SUPPLIED TEXT:

----------

Since the casting core is mounted on the casting mold by means of
at least one floating bearing, these different thermal expansions
can be compensated for as the casting core can be moved to a minor
degree relative to the casting tool.
[0028] Furthermore, it is possible for the core mounting to be used
without mechanical processing for receiving in metal casting tools,
in particular die casting tools and preferably aluminum die casting
tools. In other words, it is possible to produce not only the
hollow body, but also the core mounting, with high dimensional
stability and high surface qualities, such that the core mounting
can be used to directly mount the casting core on a casting mold.
Mechanical processing of the core mounting is not provided and not
required after its production.
[0029] Depending on the loading of the casting core during casting
of the casting component and/or depending on the processing
conditions for the casting core, the core mounting can be designed
to be hollow or solid. Such a core mounting can, for example, be
produced from an overflow feeder during mold filling. In the case
of the casting core, several such core mountings are produced from
respective overflow feeders during mold filling if the mold has
several overflows. Furthermore, it is possible to produce such a
core mounting on the sprue of the mold. Furthermore, it is possible
to produce corresponding core mountings by corresponding molding of
the mold, in particular the cavity.
[0030] Further advantages, features and details of the invention
arise from the following description of preferred exemplary
embodiments as well as with the aid of the drawings.

----------

Item-finding records
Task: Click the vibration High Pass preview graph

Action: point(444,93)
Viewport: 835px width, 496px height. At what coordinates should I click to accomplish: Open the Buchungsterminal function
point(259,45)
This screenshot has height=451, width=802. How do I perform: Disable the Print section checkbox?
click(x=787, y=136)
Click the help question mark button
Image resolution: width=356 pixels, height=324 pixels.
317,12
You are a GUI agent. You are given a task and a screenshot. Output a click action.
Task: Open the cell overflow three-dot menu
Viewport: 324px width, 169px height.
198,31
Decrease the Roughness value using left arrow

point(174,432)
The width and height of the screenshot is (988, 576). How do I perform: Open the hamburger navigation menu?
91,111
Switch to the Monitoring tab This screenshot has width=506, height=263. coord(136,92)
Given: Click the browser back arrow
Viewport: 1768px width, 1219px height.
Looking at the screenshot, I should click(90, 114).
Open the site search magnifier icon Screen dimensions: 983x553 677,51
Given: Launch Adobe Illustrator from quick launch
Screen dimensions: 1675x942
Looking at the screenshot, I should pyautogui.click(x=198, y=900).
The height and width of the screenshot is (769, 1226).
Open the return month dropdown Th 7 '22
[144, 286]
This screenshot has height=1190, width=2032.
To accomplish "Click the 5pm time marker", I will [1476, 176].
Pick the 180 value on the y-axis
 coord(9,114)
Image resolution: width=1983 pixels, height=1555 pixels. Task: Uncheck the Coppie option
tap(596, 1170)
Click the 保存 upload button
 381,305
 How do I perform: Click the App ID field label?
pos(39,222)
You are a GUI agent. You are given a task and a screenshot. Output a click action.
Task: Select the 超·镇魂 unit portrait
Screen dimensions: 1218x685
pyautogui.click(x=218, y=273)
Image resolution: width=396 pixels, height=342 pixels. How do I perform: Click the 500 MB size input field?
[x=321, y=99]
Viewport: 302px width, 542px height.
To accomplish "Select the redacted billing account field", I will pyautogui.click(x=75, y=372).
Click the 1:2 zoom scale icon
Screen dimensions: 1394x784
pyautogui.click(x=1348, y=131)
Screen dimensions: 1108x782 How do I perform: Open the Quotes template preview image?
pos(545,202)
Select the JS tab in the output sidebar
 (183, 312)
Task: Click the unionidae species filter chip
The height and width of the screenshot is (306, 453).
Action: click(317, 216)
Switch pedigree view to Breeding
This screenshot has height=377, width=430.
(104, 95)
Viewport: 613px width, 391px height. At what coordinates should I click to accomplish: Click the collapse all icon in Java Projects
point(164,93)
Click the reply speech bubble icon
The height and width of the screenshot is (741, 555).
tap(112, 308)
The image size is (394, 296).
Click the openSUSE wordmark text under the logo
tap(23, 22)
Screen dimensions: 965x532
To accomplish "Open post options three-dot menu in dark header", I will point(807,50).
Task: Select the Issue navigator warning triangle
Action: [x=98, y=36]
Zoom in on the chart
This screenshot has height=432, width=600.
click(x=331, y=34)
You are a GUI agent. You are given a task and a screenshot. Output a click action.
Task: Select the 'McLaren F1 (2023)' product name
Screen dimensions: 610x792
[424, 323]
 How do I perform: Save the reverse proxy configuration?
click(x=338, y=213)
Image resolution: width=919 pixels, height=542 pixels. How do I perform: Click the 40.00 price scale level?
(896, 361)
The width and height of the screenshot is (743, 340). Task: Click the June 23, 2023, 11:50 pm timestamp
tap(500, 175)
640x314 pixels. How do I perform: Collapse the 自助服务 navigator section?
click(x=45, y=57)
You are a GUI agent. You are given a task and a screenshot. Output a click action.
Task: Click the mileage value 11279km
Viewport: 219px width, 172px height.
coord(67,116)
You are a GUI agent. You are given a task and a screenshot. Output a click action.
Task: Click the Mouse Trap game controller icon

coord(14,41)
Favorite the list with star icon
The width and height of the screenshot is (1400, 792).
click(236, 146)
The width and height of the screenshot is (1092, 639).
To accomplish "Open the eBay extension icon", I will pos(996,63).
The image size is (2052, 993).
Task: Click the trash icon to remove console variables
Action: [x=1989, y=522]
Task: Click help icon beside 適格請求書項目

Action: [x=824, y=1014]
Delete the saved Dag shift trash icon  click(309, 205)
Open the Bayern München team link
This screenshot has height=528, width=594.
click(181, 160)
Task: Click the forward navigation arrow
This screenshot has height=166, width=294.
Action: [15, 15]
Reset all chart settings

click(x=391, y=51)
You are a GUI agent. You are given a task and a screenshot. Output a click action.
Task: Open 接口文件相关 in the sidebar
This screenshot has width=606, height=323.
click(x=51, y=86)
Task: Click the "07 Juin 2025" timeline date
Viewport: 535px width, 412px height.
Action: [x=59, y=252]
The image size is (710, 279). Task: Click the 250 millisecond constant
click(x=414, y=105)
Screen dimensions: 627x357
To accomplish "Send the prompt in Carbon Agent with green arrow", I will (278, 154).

----------

EXERCISES TO COMPLETE:
1: According to the casting core passage, what can a core mounting be produced from during mold filling?
2: Set down, word for word, the part of the casting core passage starting with "Mechanical processing of" and going on through "particular the cavity.".
Nothing in the records matters for this work.

OUTPUTS BY TASK:
1: An overflow feeder.

2:
Mechanical processing of the core mounting is not provided and not
required after its production.
[0029] Depending on the loading of the casting core during casting
of the casting component and/or depending on the processing
conditions for the casting core, the core mounting can be designed
to be hollow or solid. Such a core mounting can, for example, be
produced from an overflow feeder during mold filling. In the case
of the casting core, several such core mountings are produced from
respective overflow feeders during mold filling if the mold has
several overflows. Furthermore, it is possible to produce such a
core mounting on the sprue of the mold. Furthermore, it is possible
to produce corresponding core mountings by corresponding molding of
the mold, in particular the cavity.